I'm not a joiner by nature, but when I saw this ad on New Orleans' Craigslist's Artist Community, I did give it some thought:

I have been desiring to start some kind of cult-like organisation of people for a while now and wanted to send out some feelers.

A network of people who generally subscribe to a certain loose set of peaceful morals, goals and mindset, but are not indoctrinated into them. Also do some weird things around the place, like displays of bizarre public art.

I will seek to make this organisation a cross between the Jedi Order/Buddhism/The Occupy Movement/Anonymous/Fight Club and Bane's army in the Dark Knight Rises, only without the destruction and death. Should this idea pick up off the ground I will seek to move into more concrete facets of business for this organisation (such as some kind of cool uniform and masks).

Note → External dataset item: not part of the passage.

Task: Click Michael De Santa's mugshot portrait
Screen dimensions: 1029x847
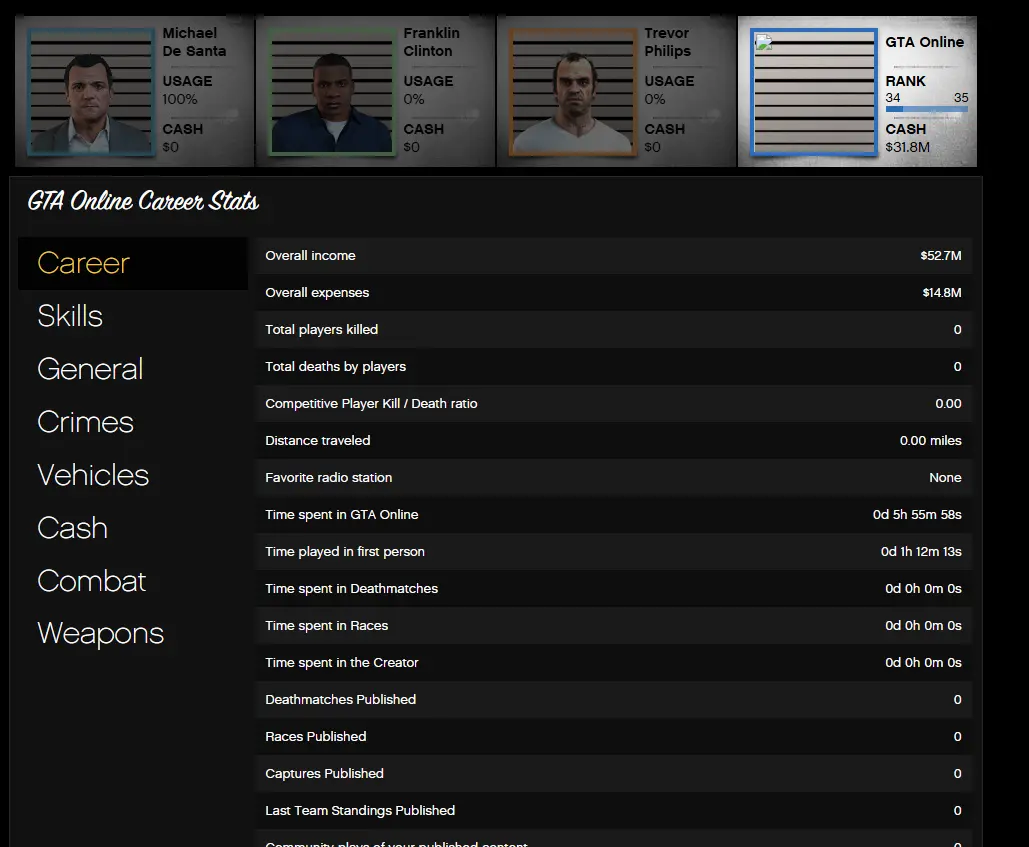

This is only an idea at the moment, but send me an email if you are interested and we can possibly start a Facebook page or summat. You will not be obliged to do any more than this.
No destruction? No obligation to do anything more than maybe "Like" a Facebook page?! What kind of cult is that? But, wait, there is the promise of future uniforms and masks!

Ah, but it all sounds like the airy-fairy mental conjurings of  some transplanted hipster from the Pacific Northwest with a medium-rare education and no organizational skills.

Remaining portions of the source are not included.